• [Material for this exercise]:
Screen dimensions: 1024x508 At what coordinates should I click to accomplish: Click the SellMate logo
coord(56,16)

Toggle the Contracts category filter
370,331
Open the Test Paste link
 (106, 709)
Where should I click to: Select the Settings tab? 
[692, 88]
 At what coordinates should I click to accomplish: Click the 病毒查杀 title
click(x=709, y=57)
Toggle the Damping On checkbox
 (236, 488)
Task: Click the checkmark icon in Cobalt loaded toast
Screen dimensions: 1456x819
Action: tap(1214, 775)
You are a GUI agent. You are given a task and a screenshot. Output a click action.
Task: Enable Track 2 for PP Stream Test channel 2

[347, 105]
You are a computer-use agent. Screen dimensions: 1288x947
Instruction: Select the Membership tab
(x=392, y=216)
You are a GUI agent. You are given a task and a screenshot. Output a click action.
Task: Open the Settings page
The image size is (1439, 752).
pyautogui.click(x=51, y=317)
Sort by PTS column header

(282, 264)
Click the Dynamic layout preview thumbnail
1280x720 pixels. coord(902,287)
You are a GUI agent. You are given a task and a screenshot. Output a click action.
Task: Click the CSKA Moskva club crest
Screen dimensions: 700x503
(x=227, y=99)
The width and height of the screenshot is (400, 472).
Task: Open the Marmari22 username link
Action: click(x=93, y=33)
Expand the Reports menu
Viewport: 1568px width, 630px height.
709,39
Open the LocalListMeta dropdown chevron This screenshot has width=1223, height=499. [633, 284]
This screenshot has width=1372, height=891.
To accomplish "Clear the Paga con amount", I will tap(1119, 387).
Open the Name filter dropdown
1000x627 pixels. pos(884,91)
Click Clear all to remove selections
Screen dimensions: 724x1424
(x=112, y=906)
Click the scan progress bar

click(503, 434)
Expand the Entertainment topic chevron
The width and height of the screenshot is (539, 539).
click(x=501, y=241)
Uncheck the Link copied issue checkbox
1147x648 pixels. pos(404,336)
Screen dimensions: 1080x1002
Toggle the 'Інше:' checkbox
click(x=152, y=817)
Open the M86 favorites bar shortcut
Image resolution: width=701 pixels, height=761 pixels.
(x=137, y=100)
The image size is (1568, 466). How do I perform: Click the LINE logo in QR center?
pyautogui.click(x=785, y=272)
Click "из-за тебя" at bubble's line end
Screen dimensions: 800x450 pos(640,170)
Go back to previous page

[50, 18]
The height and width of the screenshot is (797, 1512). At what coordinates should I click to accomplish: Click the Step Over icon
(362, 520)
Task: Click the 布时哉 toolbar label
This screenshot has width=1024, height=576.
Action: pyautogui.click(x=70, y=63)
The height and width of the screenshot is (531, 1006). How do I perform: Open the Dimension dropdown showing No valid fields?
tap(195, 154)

• [Exercise description]:
Each line of the listing above that contains the word "Expand" is to be copied.

• [Written answer]:
Expand the Reports menu
Expand the Entertainment topic chevron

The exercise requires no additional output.